Roman numerals are usually written largest to smallest from left to right. However, the numeral for four is not IIII. Instead, the number four is written as IV. Because the one is before the five we subtract it making four. The same principle applies to the number nine, which is written as IX. There are six instances where subtraction is used:
I can be placed before V (5) and X (10) to make 4 and 9.
X can be placed before L (50) and C (100) to make 40 and 90.
C can be placed before D (500) and M (1000) to make 400 and 900.
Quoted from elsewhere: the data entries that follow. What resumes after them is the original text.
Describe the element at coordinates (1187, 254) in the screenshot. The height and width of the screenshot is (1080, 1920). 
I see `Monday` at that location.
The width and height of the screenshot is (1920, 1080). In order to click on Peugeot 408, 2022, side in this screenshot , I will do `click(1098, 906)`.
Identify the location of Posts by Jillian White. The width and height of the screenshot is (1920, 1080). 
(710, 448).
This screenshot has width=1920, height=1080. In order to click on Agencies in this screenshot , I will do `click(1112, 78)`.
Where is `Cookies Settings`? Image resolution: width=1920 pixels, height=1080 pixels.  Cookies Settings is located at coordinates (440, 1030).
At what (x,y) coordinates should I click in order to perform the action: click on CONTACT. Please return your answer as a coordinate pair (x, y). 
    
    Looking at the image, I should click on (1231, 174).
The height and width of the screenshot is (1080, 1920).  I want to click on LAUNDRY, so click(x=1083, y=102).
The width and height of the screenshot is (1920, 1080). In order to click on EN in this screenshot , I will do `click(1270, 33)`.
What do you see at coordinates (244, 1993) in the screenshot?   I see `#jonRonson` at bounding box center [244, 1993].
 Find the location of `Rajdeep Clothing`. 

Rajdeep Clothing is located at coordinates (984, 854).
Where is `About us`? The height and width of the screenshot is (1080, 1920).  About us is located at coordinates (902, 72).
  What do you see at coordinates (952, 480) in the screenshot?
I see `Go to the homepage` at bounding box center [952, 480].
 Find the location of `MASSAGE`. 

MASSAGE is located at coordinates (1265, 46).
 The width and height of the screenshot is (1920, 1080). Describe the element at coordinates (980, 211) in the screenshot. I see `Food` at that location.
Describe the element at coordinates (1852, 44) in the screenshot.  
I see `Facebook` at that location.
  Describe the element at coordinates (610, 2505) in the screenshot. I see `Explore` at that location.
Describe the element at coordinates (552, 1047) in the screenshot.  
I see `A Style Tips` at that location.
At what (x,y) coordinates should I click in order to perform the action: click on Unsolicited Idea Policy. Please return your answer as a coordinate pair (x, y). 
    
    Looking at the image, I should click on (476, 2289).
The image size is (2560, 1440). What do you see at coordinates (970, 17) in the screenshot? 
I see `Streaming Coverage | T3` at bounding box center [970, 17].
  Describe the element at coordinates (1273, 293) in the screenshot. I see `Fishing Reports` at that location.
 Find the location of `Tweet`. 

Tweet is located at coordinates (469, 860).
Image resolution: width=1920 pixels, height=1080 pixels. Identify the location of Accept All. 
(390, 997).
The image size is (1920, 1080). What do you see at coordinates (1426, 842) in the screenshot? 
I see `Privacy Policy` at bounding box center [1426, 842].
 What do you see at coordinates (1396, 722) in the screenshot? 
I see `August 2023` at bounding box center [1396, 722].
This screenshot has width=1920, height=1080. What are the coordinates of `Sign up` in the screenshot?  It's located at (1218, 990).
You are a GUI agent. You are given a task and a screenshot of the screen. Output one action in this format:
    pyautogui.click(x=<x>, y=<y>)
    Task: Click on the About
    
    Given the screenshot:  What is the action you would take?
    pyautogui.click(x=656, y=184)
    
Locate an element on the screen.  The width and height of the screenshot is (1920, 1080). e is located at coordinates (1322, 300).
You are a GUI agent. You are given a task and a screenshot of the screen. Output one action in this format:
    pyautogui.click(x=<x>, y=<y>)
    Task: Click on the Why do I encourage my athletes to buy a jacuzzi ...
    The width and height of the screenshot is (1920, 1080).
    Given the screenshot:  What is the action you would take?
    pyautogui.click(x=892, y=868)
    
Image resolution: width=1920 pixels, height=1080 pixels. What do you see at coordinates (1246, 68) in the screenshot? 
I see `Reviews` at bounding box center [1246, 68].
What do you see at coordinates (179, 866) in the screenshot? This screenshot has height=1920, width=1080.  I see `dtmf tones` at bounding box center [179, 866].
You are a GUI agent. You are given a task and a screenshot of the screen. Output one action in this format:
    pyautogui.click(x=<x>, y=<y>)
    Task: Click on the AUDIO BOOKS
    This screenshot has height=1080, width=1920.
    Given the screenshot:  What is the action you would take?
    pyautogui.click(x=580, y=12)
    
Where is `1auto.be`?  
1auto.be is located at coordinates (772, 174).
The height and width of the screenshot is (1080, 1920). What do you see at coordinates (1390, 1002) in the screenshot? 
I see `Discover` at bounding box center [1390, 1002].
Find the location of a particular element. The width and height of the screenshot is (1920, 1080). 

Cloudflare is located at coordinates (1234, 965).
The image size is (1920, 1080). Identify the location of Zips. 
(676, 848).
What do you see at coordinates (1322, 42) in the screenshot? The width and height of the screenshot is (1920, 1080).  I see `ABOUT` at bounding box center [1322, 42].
Given a roman numeral, convert it to an integer. Input is guaranteed to be within the range from 1 to 3999.
/*first:
when number is the last number or the first number after that is smaller ,we can add the current number if not subtract this
*/
class Solution{
public:
int romanToInt(string s ){
int sum=0;
map<char,int>m{{'I',1},{'V',5},{'X',10},{'L',50},{'C',100},{'D',500},{'M',1000}};
for(int i=0;i<s.size();i++){
int temp=m[s[i]];
cout<<temp<<endl;
if(i==s.size()-1||m[s[i+1]]<=m[s[i]]){
sum=sum+temp;
}else{
sum=sum-temp;
}
}
return sum;
}
};
//so i find another way to slove this
class Solution {
public:
int romanToInt(string s) {
int res = 0;
unordered_map<char, int> m{{'I', 1}, {'V', 5}, {'X', 10}, {'L', 50}, {'C', 100}, {'D', 500}, {'M', 1000}};
for (int i = 0; i < s.size(); ++i) {
if (i == 0 || m[s[i]] <= m[s[i - 1]]) res += m[s[i]];//when current number is smaller than the next,add it
else res += m[s[i]] - 2 * m[s[i - 1]]; //if not add current and subtract 2*(the pre)
}
return res;
}
};